··· The records ···

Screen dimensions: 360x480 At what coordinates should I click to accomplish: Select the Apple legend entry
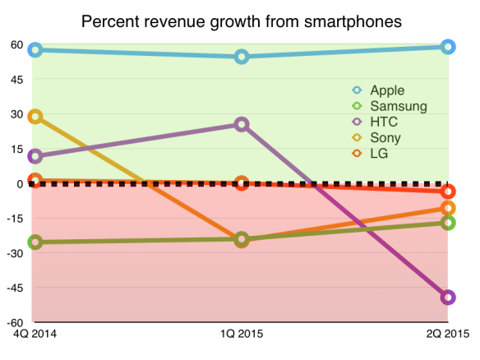click(x=387, y=90)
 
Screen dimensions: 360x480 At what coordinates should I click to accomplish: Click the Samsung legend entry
click(x=398, y=106)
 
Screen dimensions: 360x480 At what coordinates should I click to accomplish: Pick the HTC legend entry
click(x=384, y=122)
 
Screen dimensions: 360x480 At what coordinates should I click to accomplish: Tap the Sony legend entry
click(x=385, y=137)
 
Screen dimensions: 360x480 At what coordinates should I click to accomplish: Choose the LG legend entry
click(x=379, y=153)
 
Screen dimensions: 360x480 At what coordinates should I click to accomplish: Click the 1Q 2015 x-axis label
click(x=242, y=335)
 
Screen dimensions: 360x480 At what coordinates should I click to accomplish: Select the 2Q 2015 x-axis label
click(x=448, y=335)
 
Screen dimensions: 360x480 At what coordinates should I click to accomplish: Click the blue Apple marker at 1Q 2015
click(x=242, y=57)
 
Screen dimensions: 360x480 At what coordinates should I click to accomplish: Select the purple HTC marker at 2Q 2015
click(x=448, y=298)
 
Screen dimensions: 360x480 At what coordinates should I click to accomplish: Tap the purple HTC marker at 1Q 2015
click(x=242, y=125)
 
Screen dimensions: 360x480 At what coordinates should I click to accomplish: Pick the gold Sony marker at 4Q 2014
click(x=35, y=117)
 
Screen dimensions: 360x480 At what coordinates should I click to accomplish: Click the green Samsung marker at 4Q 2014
click(x=35, y=242)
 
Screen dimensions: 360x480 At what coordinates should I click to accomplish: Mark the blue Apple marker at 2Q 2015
click(x=448, y=47)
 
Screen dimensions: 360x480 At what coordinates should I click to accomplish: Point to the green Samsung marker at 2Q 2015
click(x=448, y=223)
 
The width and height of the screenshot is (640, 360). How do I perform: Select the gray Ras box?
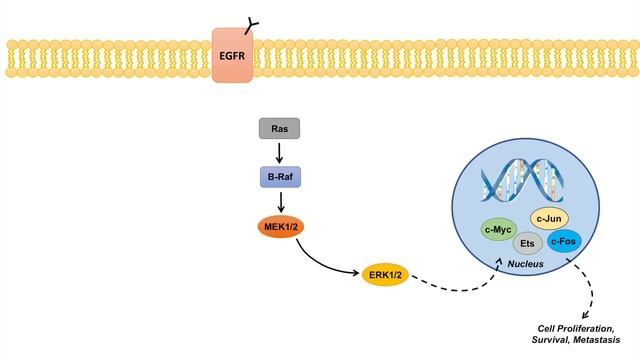tap(280, 128)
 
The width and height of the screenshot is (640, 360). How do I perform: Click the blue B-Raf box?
tap(280, 176)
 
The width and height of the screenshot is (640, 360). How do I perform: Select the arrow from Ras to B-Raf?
tap(280, 152)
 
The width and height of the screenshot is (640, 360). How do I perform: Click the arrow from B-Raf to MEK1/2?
tap(280, 202)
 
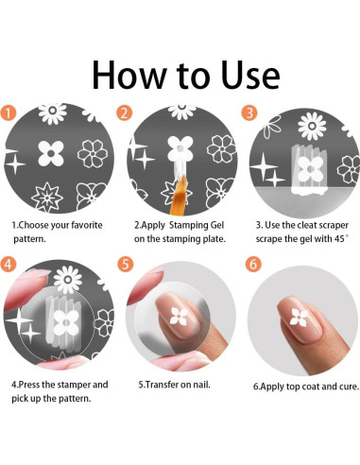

···

What is expected =>
Return the lines of the material above unchanged, from the line containing "Samsung legend entry" through the line containing "click(x=35, y=242)", both included.

Written response =>
Screen dimensions: 360x480 At what coordinates should I click to accomplish: Click the Samsung legend entry
click(x=398, y=106)
 
Screen dimensions: 360x480 At what coordinates should I click to accomplish: Pick the HTC legend entry
click(x=384, y=122)
 
Screen dimensions: 360x480 At what coordinates should I click to accomplish: Tap the Sony legend entry
click(x=385, y=137)
 
Screen dimensions: 360x480 At what coordinates should I click to accomplish: Choose the LG legend entry
click(x=379, y=153)
 
Screen dimensions: 360x480 At what coordinates should I click to accomplish: Click the 1Q 2015 x-axis label
click(x=242, y=335)
 
Screen dimensions: 360x480 At what coordinates should I click to accomplish: Select the 2Q 2015 x-axis label
click(x=448, y=335)
 
Screen dimensions: 360x480 At what coordinates should I click to accomplish: Click the blue Apple marker at 1Q 2015
click(x=242, y=57)
 
Screen dimensions: 360x480 At what coordinates should I click to accomplish: Select the purple HTC marker at 2Q 2015
click(x=448, y=298)
 
Screen dimensions: 360x480 At what coordinates should I click to accomplish: Tap the purple HTC marker at 1Q 2015
click(x=242, y=125)
 
Screen dimensions: 360x480 At what coordinates should I click to accomplish: Pick the gold Sony marker at 4Q 2014
click(x=35, y=117)
 
Screen dimensions: 360x480 At what coordinates should I click to accomplish: Click the green Samsung marker at 4Q 2014
click(x=35, y=242)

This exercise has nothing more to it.